FREMONT, CA: In beverage plants, automation is arguably more challenging because slow batch production often coexists with high-speed filling and packaging, which makes coordination challenging. The high speeds of packaging equipment often incur interruptions, further complicating coordination with processing. Trade customers constantly demand more elaborate and customized packaging patterns, which require high levels of flexibility. A beverage automation project may involve mundane issues, such as keeping a system running and preventing interruptions, or more ambitious tasks, such as contextualizing data for predictive maintenance.
Meeting them requires a mix of mechanical and digital strategies.
Space: Conveyors with dedicated lanes are often used to feed specific stock-keeping units (SKUs). When SKUs are changed in case-packing or palletizing, gates or other diverters reroute them to different end-of-line equipment to handle the changes.
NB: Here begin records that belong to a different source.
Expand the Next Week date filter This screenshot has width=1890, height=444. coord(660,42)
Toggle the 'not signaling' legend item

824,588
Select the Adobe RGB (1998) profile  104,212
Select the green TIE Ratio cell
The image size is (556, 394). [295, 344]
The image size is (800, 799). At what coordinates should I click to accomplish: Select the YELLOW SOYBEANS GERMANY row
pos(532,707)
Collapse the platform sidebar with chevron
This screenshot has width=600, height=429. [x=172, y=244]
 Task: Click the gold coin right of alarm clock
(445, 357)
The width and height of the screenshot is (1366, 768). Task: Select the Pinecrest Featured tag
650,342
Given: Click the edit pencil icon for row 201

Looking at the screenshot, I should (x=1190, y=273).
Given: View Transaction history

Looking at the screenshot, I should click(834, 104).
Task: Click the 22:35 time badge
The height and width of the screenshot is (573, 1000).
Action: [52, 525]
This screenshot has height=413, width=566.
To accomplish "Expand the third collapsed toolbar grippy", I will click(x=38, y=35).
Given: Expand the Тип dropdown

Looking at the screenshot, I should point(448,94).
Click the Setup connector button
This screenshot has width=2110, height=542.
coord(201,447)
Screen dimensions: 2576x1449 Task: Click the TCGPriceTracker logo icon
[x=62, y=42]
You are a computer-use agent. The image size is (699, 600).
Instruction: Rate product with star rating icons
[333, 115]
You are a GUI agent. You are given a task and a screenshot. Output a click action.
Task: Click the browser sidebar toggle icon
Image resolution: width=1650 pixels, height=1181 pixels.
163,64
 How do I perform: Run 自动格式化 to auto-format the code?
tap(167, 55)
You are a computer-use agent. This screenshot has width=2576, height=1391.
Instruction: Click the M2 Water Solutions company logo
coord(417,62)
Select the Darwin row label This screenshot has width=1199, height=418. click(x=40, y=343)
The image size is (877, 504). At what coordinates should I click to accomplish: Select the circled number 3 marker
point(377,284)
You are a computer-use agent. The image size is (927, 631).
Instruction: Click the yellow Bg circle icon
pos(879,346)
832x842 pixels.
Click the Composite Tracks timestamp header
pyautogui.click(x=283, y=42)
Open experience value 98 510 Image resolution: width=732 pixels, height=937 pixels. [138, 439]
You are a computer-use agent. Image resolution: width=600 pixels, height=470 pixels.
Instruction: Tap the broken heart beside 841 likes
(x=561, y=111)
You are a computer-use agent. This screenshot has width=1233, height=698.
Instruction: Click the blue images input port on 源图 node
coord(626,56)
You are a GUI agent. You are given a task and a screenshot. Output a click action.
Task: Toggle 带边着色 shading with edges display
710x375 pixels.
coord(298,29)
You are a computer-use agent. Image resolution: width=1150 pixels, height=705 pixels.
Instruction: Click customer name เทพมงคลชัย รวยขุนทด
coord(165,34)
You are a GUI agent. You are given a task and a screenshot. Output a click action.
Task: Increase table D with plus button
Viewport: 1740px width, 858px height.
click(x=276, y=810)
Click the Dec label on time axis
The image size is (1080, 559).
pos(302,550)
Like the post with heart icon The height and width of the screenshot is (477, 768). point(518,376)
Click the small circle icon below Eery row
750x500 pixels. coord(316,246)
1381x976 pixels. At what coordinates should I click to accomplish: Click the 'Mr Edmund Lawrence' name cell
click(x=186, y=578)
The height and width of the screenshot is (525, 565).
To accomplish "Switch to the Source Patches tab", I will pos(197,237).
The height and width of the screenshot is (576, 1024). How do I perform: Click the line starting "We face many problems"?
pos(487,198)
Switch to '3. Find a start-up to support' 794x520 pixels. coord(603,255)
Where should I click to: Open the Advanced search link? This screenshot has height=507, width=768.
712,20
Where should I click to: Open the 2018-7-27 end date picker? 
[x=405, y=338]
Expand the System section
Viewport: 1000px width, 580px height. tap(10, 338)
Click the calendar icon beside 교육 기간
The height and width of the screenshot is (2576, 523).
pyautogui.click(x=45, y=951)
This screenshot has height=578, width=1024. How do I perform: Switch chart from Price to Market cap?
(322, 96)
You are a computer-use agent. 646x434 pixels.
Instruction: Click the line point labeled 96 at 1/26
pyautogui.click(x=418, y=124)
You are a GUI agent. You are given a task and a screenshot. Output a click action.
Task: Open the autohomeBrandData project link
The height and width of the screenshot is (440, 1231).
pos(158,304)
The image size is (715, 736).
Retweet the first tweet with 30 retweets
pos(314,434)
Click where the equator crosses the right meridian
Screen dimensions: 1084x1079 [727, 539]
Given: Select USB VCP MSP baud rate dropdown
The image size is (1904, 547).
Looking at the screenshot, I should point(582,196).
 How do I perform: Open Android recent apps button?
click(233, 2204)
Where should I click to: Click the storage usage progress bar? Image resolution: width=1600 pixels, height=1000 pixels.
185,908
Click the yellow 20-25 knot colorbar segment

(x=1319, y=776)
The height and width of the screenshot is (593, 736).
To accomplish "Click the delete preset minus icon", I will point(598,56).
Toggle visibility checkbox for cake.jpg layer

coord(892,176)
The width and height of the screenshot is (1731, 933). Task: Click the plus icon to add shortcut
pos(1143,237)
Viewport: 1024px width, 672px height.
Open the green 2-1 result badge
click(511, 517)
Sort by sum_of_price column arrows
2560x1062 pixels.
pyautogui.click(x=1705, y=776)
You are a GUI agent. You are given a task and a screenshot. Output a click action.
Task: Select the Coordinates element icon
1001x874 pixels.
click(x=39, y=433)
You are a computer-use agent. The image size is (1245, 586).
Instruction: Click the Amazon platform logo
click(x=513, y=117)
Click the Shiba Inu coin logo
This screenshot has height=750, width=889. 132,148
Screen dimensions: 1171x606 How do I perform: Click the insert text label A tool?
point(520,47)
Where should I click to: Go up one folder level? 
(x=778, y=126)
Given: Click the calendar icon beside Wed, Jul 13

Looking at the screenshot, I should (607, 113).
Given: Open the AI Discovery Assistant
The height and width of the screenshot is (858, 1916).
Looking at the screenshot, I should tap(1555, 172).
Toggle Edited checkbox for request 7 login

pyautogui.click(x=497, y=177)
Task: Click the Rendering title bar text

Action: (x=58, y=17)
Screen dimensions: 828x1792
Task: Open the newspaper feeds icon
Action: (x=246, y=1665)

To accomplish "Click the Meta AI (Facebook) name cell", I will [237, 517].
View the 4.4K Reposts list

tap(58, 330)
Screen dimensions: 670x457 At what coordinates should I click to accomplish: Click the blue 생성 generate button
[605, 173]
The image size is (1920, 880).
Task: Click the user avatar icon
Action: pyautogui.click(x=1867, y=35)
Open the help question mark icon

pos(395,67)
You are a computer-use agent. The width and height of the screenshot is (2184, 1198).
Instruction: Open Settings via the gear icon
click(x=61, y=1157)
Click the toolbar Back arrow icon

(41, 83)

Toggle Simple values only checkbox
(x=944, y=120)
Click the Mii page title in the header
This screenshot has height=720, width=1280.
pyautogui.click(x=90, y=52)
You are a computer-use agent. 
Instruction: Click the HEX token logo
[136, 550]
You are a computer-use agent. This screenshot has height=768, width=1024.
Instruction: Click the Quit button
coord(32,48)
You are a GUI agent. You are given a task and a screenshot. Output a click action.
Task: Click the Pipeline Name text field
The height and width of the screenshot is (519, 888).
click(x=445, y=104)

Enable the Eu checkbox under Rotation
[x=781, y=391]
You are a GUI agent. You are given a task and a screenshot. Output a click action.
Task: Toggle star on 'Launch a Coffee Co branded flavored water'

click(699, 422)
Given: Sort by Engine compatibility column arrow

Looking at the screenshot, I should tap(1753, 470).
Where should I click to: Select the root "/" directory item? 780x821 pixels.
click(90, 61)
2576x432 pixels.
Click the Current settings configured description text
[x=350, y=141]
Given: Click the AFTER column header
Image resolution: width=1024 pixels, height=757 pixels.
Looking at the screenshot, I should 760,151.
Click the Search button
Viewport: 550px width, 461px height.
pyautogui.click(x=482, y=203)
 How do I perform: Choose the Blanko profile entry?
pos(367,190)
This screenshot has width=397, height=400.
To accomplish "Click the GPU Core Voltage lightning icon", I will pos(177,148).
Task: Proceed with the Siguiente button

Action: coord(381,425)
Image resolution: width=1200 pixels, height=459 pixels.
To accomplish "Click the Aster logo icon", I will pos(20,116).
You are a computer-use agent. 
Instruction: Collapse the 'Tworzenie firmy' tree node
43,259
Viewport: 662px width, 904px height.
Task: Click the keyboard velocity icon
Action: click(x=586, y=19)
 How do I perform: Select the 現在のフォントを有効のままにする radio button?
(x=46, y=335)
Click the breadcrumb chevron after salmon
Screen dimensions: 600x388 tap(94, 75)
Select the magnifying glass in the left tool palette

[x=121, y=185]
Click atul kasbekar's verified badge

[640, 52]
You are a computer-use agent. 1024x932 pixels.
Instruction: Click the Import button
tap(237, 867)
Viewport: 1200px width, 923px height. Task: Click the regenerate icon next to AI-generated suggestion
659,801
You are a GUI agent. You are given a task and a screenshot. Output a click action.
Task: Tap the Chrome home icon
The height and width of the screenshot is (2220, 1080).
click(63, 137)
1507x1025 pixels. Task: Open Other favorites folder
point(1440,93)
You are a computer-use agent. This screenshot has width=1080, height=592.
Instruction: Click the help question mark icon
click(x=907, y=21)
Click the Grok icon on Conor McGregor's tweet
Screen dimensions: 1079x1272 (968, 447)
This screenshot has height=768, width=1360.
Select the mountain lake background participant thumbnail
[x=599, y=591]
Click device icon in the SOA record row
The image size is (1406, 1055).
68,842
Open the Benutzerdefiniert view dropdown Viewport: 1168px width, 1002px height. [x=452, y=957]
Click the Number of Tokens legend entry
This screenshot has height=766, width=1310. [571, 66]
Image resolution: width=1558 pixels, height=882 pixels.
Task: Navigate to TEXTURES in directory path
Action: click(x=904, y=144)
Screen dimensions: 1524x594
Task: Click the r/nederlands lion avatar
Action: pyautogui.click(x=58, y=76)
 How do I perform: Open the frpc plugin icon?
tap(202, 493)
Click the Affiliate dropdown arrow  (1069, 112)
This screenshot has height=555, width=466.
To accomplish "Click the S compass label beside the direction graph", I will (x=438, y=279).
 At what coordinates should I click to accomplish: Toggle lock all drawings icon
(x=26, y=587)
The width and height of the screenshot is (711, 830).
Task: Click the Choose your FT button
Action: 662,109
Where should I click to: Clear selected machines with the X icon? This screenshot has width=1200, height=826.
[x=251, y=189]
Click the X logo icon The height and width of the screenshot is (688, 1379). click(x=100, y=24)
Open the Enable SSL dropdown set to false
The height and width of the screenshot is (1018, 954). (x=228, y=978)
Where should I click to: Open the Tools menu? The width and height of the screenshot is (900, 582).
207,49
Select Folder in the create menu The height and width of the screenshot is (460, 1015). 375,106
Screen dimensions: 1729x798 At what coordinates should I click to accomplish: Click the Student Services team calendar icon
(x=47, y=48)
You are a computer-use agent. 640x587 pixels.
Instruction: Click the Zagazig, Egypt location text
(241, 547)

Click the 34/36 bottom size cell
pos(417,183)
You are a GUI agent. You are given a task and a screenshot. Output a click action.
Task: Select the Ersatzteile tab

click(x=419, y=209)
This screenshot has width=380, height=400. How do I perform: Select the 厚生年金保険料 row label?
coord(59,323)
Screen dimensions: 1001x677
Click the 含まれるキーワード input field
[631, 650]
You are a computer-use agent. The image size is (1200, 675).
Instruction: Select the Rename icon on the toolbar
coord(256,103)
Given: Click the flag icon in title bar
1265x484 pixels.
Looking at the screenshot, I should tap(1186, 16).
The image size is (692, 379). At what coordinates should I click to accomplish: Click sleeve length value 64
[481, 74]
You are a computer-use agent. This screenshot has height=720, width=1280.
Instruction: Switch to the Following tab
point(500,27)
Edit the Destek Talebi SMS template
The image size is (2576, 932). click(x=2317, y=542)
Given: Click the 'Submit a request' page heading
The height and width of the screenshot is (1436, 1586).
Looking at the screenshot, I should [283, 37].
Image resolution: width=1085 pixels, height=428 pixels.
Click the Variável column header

Those factors have been a concern for years as large trade customers increasingly demand custom mixes for cases, six-packs, and even twelve-packs. Automation plays a role in such cases. For a variety pack at relatively high speeds, a robot can detrain a 24-pack of cans, place them in an accumulation area, and return them to the lanes.
Data: Data must be available and uniform across a system to be useful. The same goes for automation in general; digital controls should be standardized. Unfortunately, that's not easy to come by, especially in brownfield projects that retrofit existing facilities. An information architecture is also a requirement – a structure for software to transmit information. Most machinery feeds data and receives instructions via a PLC to a supervisory layer. This software can generate a high-level enterprise resource planning (ERP) application, which feeds the next layer. Despite this, the increasing information-technology capabilities of modern processing and packaging equipment threaten to upend this system. As opposed to working through a PLC or other controller, edge computing refers to smart equipment with built-in control and diagnostic capabilities. This has the potential to replace the traditional control software architecture, particularly in the context of the industrial internet of things (IIoT).
Digital: Automating presents various challenges and opportunities related to digital information - how to store, transmit, receive, and use it. An operator can control the equipment using a human-machine interface (HMI), the simplest form of use. Many floor staff, especially younger ones, need help deciphering the HMI attached to their equipment.